Copy nothing but the lines below running from the line containing "Task: Select the tractor equipment group icon" through the line containing "The width and height of the screenshot is (1512, 806).", both end lines included.

● **Record extracts**
· · · ·

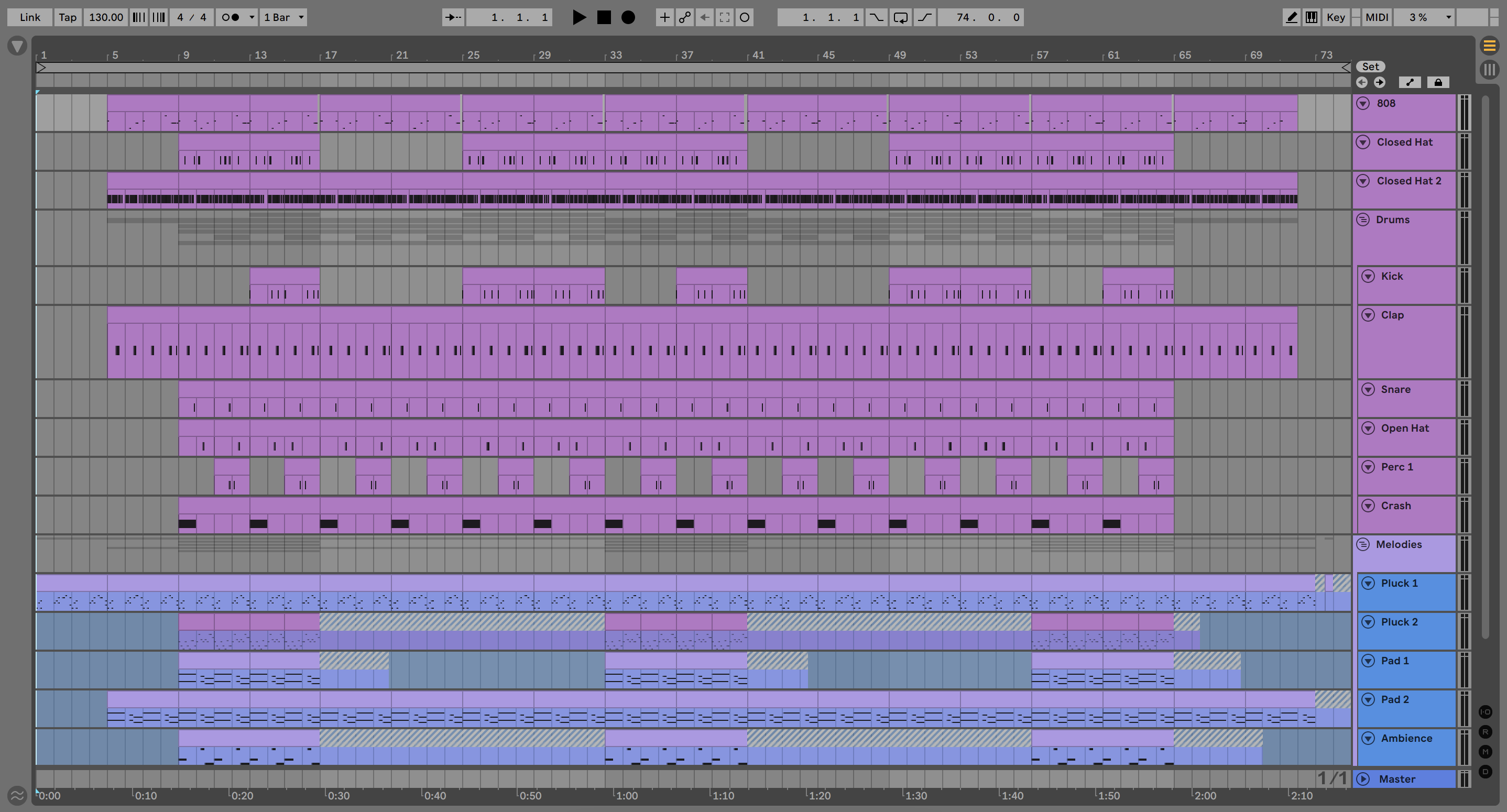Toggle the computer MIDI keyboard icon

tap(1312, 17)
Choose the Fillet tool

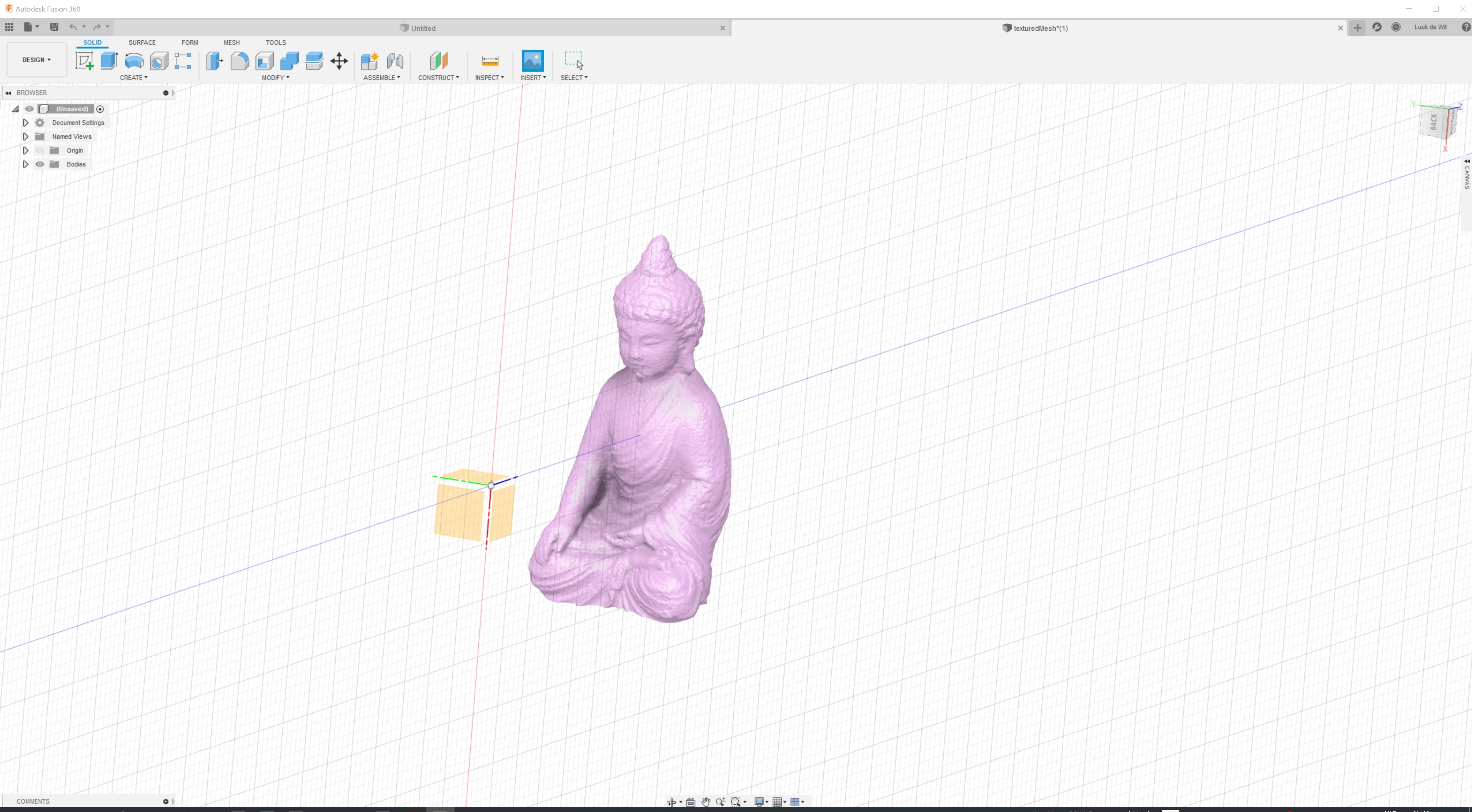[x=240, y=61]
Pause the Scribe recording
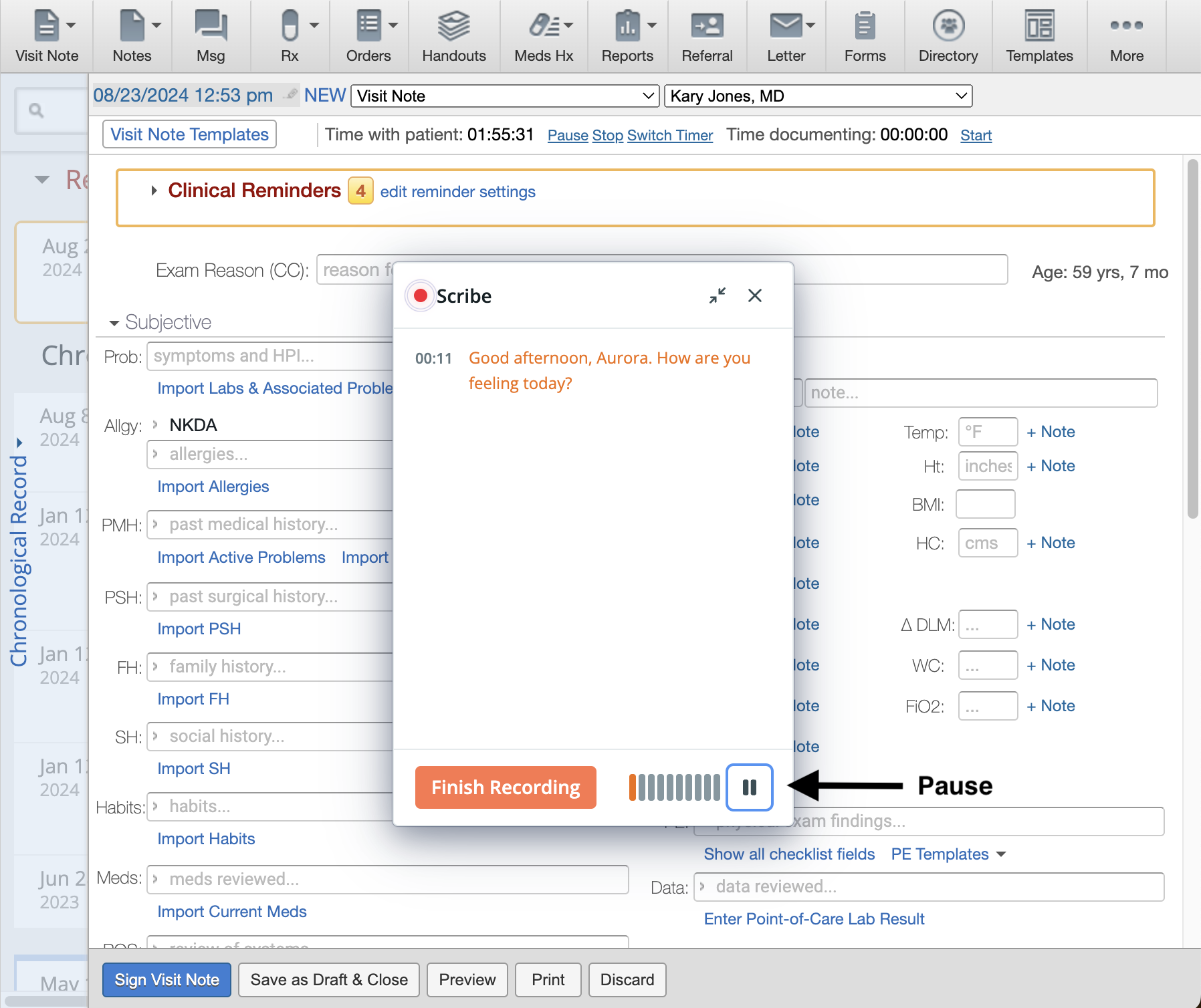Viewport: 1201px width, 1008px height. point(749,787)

· · · ·

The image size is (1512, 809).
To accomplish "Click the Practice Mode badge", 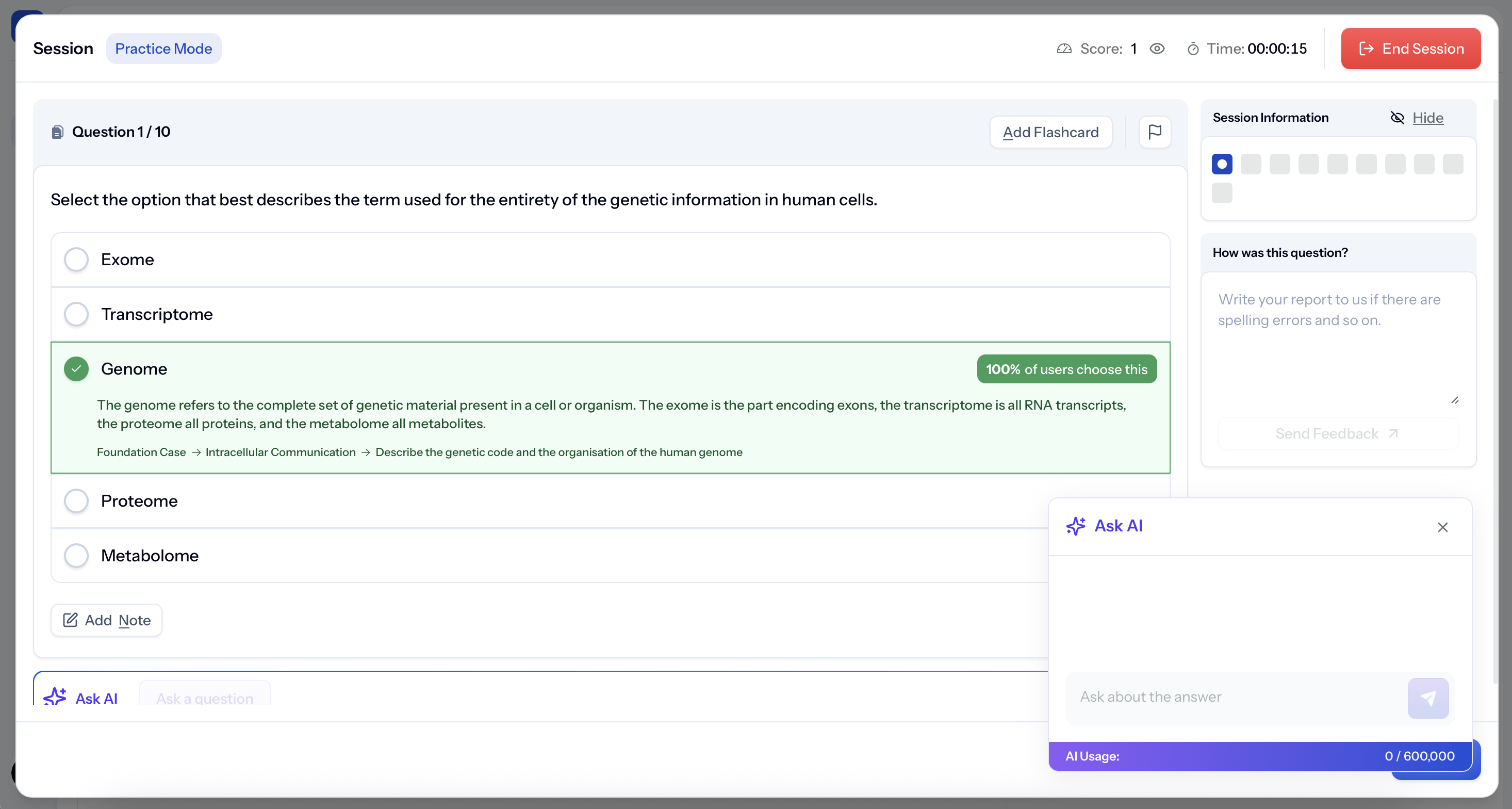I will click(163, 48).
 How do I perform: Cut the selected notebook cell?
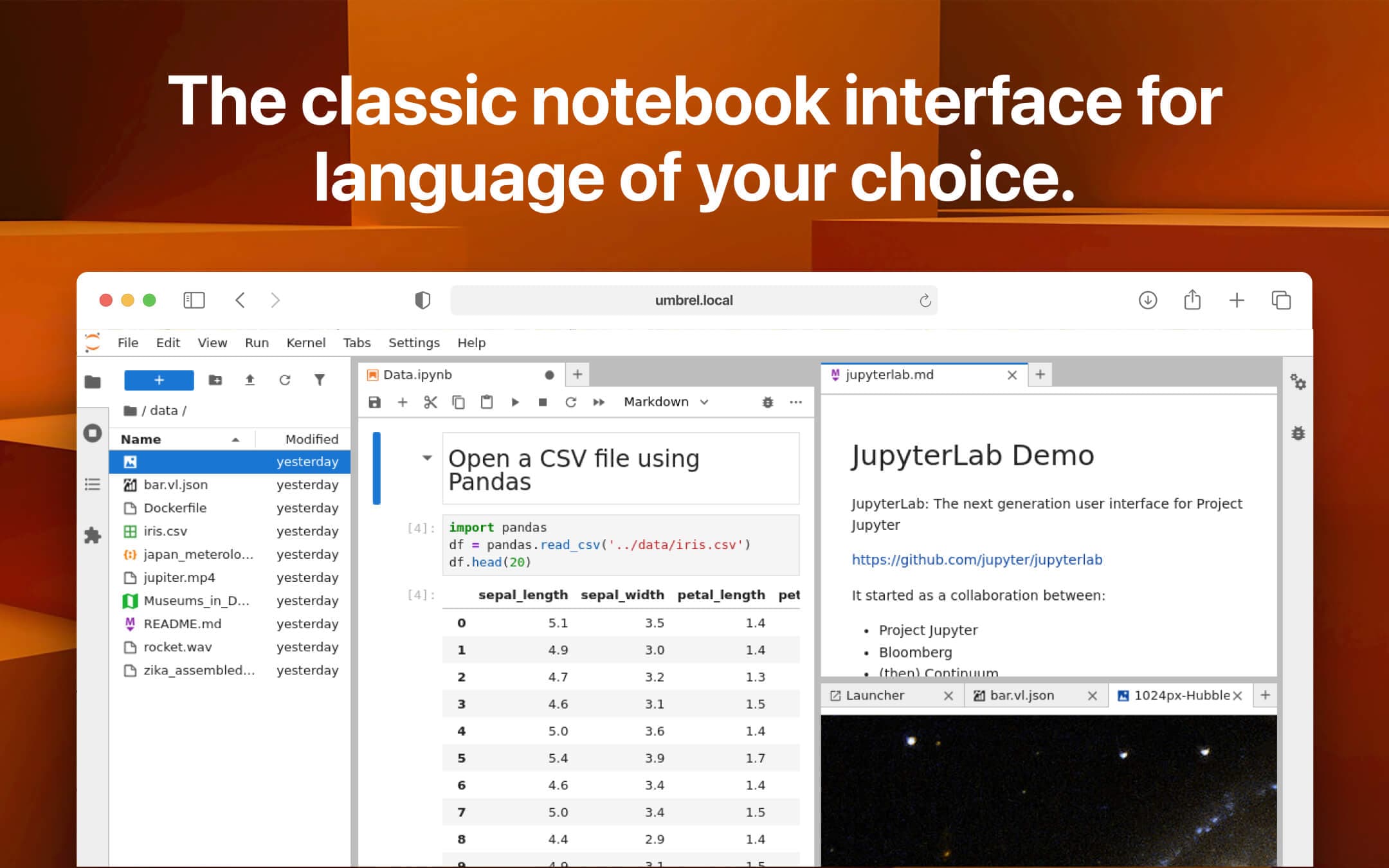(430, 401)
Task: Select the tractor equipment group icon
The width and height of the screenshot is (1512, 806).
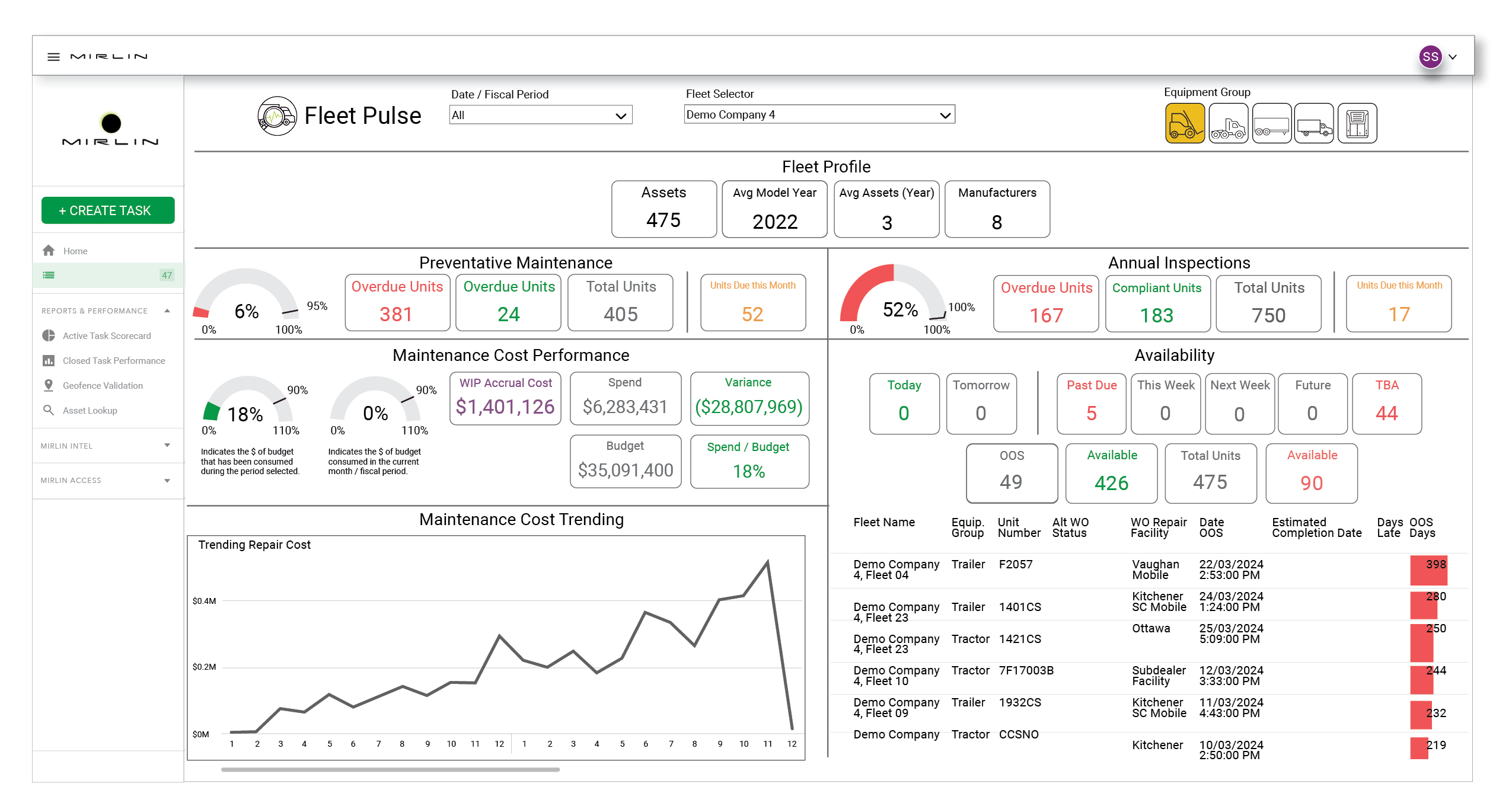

· · · ·

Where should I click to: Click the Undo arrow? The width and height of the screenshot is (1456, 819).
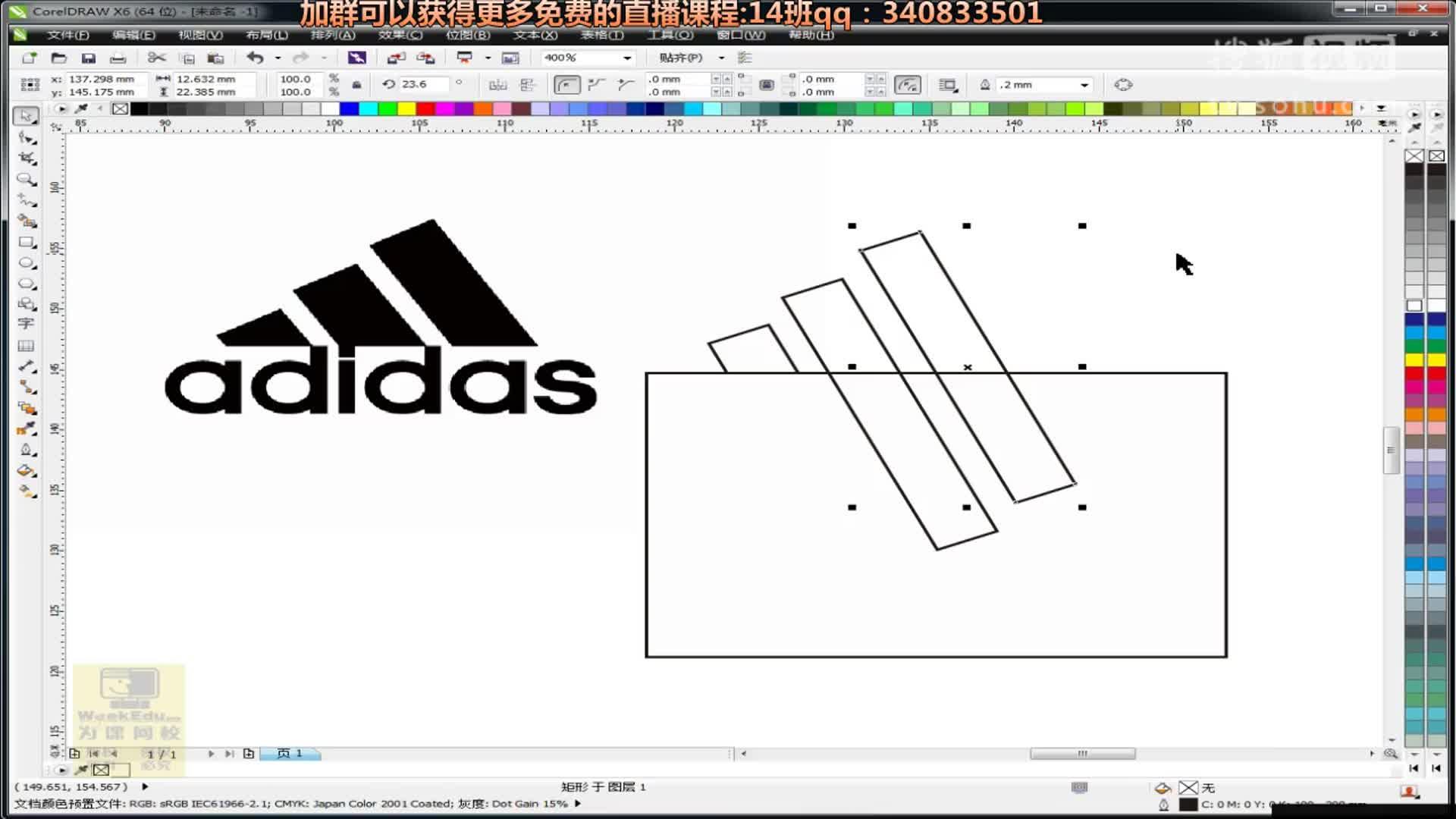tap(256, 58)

· · · ·

● **Your solution**
Task: Select the tractor equipment group icon
The width and height of the screenshot is (1512, 806).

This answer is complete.